Stated task: Please turn every line of the records below into a numbered list, leaving out any blank lines.

[Records from a dataset]
▼
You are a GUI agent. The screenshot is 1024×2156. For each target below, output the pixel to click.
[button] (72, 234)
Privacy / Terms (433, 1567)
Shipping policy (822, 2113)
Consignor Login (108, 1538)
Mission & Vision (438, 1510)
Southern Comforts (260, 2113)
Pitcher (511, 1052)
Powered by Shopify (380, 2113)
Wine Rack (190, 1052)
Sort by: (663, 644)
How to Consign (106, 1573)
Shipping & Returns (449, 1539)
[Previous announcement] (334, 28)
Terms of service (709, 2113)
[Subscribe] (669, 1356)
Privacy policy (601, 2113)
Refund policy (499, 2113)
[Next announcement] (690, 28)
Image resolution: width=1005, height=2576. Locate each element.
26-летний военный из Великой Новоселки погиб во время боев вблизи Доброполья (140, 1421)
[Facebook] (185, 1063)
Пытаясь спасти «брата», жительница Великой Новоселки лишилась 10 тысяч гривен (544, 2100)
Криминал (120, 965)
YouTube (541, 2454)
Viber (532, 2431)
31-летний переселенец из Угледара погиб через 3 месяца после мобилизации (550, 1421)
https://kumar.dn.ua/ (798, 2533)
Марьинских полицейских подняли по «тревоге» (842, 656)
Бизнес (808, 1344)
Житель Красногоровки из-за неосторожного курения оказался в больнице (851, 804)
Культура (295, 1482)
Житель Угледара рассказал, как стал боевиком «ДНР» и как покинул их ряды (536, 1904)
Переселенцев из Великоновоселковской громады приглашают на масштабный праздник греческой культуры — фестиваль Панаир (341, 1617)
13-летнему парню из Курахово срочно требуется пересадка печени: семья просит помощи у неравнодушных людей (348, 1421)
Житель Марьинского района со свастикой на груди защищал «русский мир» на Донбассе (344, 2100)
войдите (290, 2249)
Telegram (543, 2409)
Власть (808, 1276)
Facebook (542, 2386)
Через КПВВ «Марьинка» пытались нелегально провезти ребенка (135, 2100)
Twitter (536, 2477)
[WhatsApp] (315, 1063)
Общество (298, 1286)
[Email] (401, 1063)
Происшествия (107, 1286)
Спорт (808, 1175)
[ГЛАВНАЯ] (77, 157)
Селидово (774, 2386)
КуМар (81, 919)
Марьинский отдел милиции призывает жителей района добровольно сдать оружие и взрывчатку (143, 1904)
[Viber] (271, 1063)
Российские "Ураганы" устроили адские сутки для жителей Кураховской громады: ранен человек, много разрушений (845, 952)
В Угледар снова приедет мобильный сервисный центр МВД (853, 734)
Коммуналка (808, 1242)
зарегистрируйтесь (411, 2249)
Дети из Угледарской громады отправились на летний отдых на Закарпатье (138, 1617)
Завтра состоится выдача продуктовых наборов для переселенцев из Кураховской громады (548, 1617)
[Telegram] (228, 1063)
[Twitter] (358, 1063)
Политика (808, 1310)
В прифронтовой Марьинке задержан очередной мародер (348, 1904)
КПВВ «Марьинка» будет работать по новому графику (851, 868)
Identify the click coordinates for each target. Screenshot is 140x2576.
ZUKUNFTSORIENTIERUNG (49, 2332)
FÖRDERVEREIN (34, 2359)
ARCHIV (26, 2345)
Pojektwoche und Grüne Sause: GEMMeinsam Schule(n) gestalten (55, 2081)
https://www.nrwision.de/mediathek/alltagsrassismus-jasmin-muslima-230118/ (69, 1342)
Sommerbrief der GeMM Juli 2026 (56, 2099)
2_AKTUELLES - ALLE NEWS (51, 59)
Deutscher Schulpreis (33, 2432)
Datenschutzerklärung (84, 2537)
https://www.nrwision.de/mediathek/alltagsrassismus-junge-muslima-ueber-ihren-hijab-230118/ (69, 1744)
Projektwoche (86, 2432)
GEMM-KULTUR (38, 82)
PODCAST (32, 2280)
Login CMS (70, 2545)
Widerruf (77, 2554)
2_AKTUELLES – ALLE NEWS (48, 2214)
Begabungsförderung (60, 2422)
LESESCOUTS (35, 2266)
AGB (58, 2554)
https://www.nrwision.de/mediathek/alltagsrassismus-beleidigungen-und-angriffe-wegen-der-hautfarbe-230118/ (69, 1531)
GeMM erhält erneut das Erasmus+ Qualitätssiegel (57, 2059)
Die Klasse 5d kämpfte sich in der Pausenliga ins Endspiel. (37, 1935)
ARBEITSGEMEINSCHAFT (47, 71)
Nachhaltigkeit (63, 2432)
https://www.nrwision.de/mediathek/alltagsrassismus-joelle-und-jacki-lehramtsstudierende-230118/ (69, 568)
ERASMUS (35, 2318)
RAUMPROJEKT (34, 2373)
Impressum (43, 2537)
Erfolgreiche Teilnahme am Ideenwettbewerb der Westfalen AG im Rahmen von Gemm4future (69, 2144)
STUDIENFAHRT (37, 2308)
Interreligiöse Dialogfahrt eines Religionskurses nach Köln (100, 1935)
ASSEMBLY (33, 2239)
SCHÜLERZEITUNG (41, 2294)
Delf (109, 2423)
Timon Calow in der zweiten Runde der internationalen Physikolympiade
▲
Full solution:
1. You are a GUI agent. The screenshot is 1024×2156. For each target below, output the pixel to click.
2. [button] (72, 234)
3. Privacy / Terms (433, 1567)
4. Shipping policy (822, 2113)
5. Consignor Login (108, 1538)
6. Mission & Vision (438, 1510)
7. Southern Comforts (260, 2113)
8. Pitcher (511, 1052)
9. Powered by Shopify (380, 2113)
10. Wine Rack (190, 1052)
11. Sort by: (663, 644)
12. How to Consign (106, 1573)
13. Shipping & Returns (449, 1539)
14. [Previous announcement] (334, 28)
15. Terms of service (709, 2113)
16. [Subscribe] (669, 1356)
17. Privacy policy (601, 2113)
18. Refund policy (499, 2113)
19. [Next announcement] (690, 28)
20. Image resolution: width=1005, height=2576. Locate each element.
21. 26-летний военный из Великой Новоселки погиб во время боев вблизи Доброполья (140, 1421)
22. [Facebook] (185, 1063)
23. Пытаясь спасти «брата», жительница Великой Новоселки лишилась 10 тысяч гривен (544, 2100)
24. Криминал (120, 965)
25. YouTube (541, 2454)
26. Viber (532, 2431)
27. 31-летний переселенец из Угледара погиб через 3 месяца после мобилизации (550, 1421)
28. https://kumar.dn.ua/ (798, 2533)
29. Марьинских полицейских подняли по «тревоге» (842, 656)
30. Бизнес (808, 1344)
31. Житель Красногоровки из-за неосторожного курения оказался в больнице (851, 804)
32. Культура (295, 1482)
33. Житель Угледара рассказал, как стал боевиком «ДНР» и как покинул их ряды (536, 1904)
34. Переселенцев из Великоновоселковской громады приглашают на масштабный праздник греческой культуры — фестиваль Панаир (341, 1617)
35. 13-летнему парню из Курахово срочно требуется пересадка печени: семья просит помощи у неравнодушных людей (348, 1421)
36. Житель Марьинского района со свастикой на груди защищал «русский мир» на Донбассе (344, 2100)
37. войдите (290, 2249)
38. Telegram (543, 2409)
39. Власть (808, 1276)
40. Facebook (542, 2386)
41. Через КПВВ «Марьинка» пытались нелегально провезти ребенка (135, 2100)
42. Twitter (536, 2477)
43. [WhatsApp] (315, 1063)
44. Общество (298, 1286)
45. [Email] (401, 1063)
46. Происшествия (107, 1286)
47. Спорт (808, 1175)
48. [ГЛАВНАЯ] (77, 157)
49. Селидово (774, 2386)
50. КуМар (81, 919)
51. Марьинский отдел милиции призывает жителей района добровольно сдать оружие и взрывчатку (143, 1904)
52. [Viber] (271, 1063)
53. Российские "Ураганы" устроили адские сутки для жителей Кураховской громады: ранен человек, много разрушений (845, 952)
54. В Угледар снова приедет мобильный сервисный центр МВД (853, 734)
55. Коммуналка (808, 1242)
56. зарегистрируйтесь (411, 2249)
57. Дети из Угледарской громады отправились на летний отдых на Закарпатье (138, 1617)
58. Завтра состоится выдача продуктовых наборов для переселенцев из Кураховской громады (548, 1617)
59. [Telegram] (228, 1063)
60. [Twitter] (358, 1063)
61. Политика (808, 1310)
62. В прифронтовой Марьинке задержан очередной мародер (348, 1904)
63. КПВВ «Марьинка» будет работать по новому графику (851, 868)
64. Identify the click coordinates for each target. Screenshot is 140x2576.
65. ZUKUNFTSORIENTIERUNG (49, 2332)
66. FÖRDERVEREIN (34, 2359)
67. ARCHIV (26, 2345)
68. Pojektwoche und Grüne Sause: GEMMeinsam Schule(n) gestalten (55, 2081)
69. https://www.nrwision.de/mediathek/alltagsrassismus-jasmin-muslima-230118/ (69, 1342)
70. Sommerbrief der GeMM Juli 2026 (56, 2099)
71. 2_AKTUELLES - ALLE NEWS (51, 59)
72. Deutscher Schulpreis (33, 2432)
73. Datenschutzerklärung (84, 2537)
74. https://www.nrwision.de/mediathek/alltagsrassismus-junge-muslima-ueber-ihren-hijab-230118/ (69, 1744)
75. Projektwoche (86, 2432)
76. GEMM-KULTUR (38, 82)
77. PODCAST (32, 2280)
78. Login CMS (70, 2545)
79. Widerruf (77, 2554)
80. 2_AKTUELLES – ALLE NEWS (48, 2214)
81. Begabungsförderung (60, 2422)
82. LESESCOUTS (35, 2266)
83. AGB (58, 2554)
84. https://www.nrwision.de/mediathek/alltagsrassismus-beleidigungen-und-angriffe-wegen-der-hautfarbe-230118/ (69, 1531)
85. GeMM erhält erneut das Erasmus+ Qualitätssiegel (57, 2059)
86. Die Klasse 5d kämpfte sich in der Pausenliga ins Endspiel. (37, 1935)
87. ARBEITSGEMEINSCHAFT (47, 71)
88. Nachhaltigkeit (63, 2432)
89. https://www.nrwision.de/mediathek/alltagsrassismus-joelle-und-jacki-lehramtsstudierende-230118/ (69, 568)
90. ERASMUS (35, 2318)
91. RAUMPROJEKT (34, 2373)
92. Impressum (43, 2537)
93. Erfolgreiche Teilnahme am Ideenwettbewerb der Westfalen AG im Rahmen von Gemm4future (69, 2144)
94. STUDIENFAHRT (37, 2308)
95. Interreligiöse Dialogfahrt eines Religionskurses nach Köln (100, 1935)
96. ASSEMBLY (33, 2239)
97. SCHÜLERZEITUNG (41, 2294)
98. Delf (109, 2423)
99. Timon Calow in der zweiten Runde der internationalen Physikolympiade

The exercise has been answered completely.